**Task goal**
Rewrite the material below as a numbered list, one item per line and with blank lines omitted. Leave the pictures out.
━━━━━ Input
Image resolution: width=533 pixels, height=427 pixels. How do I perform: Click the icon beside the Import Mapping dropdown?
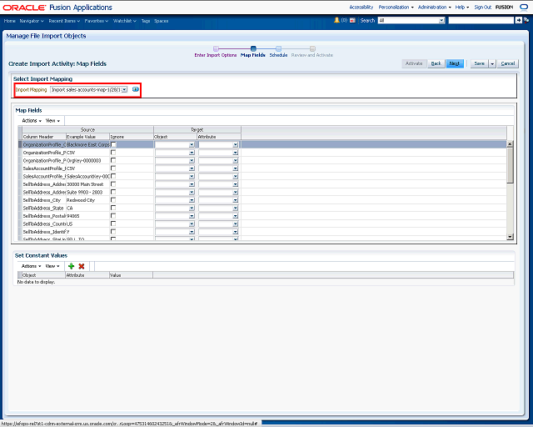136,89
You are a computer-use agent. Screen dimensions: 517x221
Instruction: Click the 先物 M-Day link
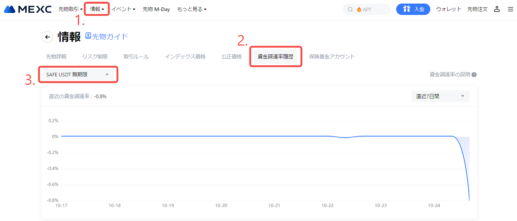(x=156, y=9)
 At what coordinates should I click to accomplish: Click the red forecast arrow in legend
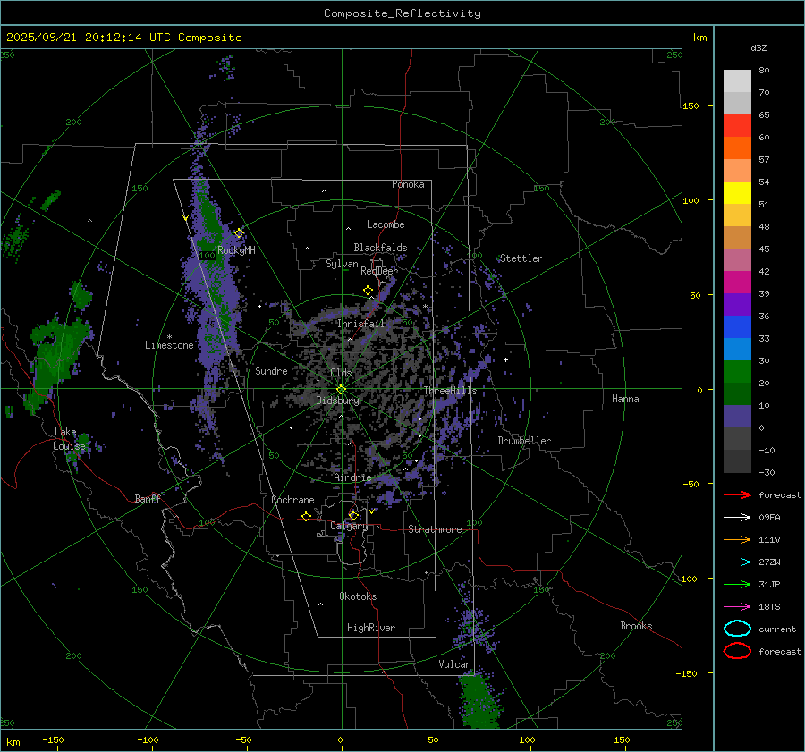pyautogui.click(x=737, y=494)
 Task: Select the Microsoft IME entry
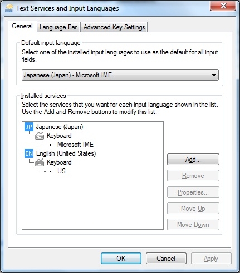(75, 145)
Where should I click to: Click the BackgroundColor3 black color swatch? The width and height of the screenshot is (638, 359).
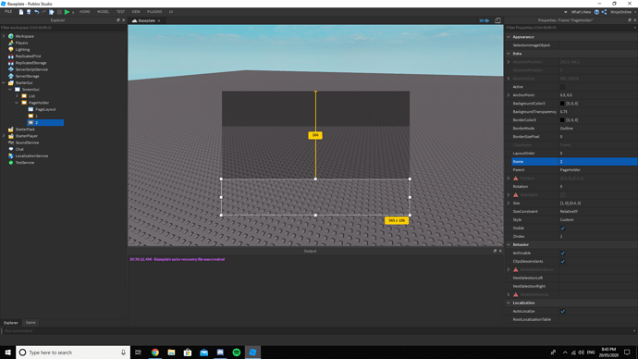click(x=562, y=104)
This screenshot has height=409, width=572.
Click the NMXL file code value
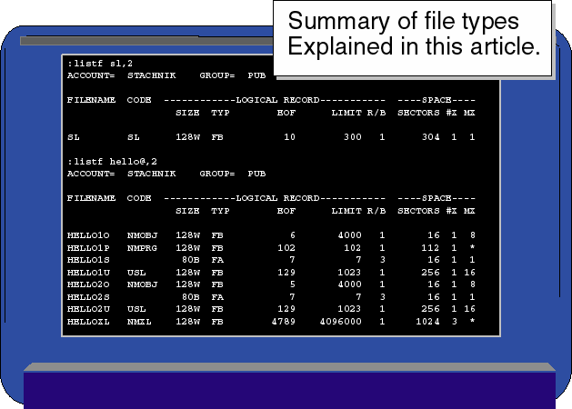[138, 321]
━━━━━━━━━━
**Answer in full**
1. Image resolution: width=533 pixels, height=427 pixels. How do I perform: Click the icon beside the Import Mapping dropdown?
2. 136,89
3. You are a computer-use agent. Screen dimensions: 517x221
4. Instruction: Click the 先物 M-Day link
5. (x=156, y=9)
6.  At what coordinates should I click to accomplish: Click the red forecast arrow in legend
7. pyautogui.click(x=737, y=494)
8.  Task: Select the Microsoft IME entry
9. (75, 145)
10. Where should I click to: Click the BackgroundColor3 black color swatch? The width and height of the screenshot is (638, 359).
11. click(x=562, y=104)
12. This screenshot has height=409, width=572.
13. Click the NMXL file code value
14. [138, 321]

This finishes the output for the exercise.